Ageas Protect has launched its “G-day” protection promise, which vows to help customers who cannot be placed on risk immediately before the introduction of gender neutral pricing.
The provider will enter into a contract with customers who require further underwriting, GP reports or in cases where further medical evidence is required before offering terms, as opposed to the normal practice of entering into a contract after the terms have been offered.
Effectively, this means those who cannot be placed on risk immediately will be able to secure cover at pre-gender neutral pricing levels and will not be forced to pay a higher premium if they cannot secure cover before December 21, when gender neutral pricing begins.
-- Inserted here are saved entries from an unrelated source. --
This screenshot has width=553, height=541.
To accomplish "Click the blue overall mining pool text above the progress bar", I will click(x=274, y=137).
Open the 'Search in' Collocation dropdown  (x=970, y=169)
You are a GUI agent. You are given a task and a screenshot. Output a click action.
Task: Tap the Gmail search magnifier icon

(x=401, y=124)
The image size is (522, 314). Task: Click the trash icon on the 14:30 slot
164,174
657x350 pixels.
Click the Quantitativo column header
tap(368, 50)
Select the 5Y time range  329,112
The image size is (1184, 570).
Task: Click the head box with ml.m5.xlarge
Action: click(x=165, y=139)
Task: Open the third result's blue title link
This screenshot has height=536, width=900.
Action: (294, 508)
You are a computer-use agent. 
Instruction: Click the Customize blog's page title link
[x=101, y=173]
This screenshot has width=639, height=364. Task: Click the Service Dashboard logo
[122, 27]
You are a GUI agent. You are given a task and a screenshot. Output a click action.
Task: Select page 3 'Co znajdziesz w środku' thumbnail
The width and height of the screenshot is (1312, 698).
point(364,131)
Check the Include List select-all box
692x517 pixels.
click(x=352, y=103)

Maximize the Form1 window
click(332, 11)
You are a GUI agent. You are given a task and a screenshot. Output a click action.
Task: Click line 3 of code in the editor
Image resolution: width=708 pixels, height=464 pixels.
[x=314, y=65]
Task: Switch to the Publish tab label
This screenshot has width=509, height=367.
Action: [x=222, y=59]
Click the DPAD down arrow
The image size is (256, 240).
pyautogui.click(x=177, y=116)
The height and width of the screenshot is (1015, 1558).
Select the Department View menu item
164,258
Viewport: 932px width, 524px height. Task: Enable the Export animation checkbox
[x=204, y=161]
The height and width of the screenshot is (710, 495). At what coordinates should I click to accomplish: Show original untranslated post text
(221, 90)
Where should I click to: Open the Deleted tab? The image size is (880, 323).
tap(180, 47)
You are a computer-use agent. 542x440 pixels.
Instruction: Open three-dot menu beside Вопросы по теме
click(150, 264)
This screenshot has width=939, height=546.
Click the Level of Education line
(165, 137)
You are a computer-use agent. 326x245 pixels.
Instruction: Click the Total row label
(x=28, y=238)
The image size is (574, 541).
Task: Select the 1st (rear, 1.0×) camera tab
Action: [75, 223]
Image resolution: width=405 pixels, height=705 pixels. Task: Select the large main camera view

The customer will be covered for accidental death benefit only, until the further evidence is provided. This must be provided by the end of February 2013 and the cover must be activated by the end of March.
Ageas secured legal advice before launching its gender neutral pricing plans.
In March 2011, the European Curt of Justice ruled that from December 21, 2012 insurers can no longer charge different premiums for men and women.
Ageas Protect head of marketing Andy Milburn says: “We are not into gimmicks, we want to make sure that what we do ahead of G-day is tangible and shows that we are doing everything we can to help intermediaries and their customers ahead of G-day.
“Our G-day protection promise will reassure protection intermediaries that customers in the Ageas Protect protection pipeline – whose cover cannot go on risk immediately – should face less hassle in the run-up to G-day on 21st December 2012.”
Highclere Financial Services partner Alan Lakey says: “This is very positive. A lot of comments have been made about the fact we are in the dark about what providers are going to do, how they will work post-gender and what will happen with pipelines.
“What Ageas has done is remove advisers’ concern. Anyone who is looking to get a client through on decent rates will probably use Ageas now, because of the sure-fire knowledge they will get a cheaper rate before rates increase. Other providers will have to follow this lead or risk losing sizeable market share.”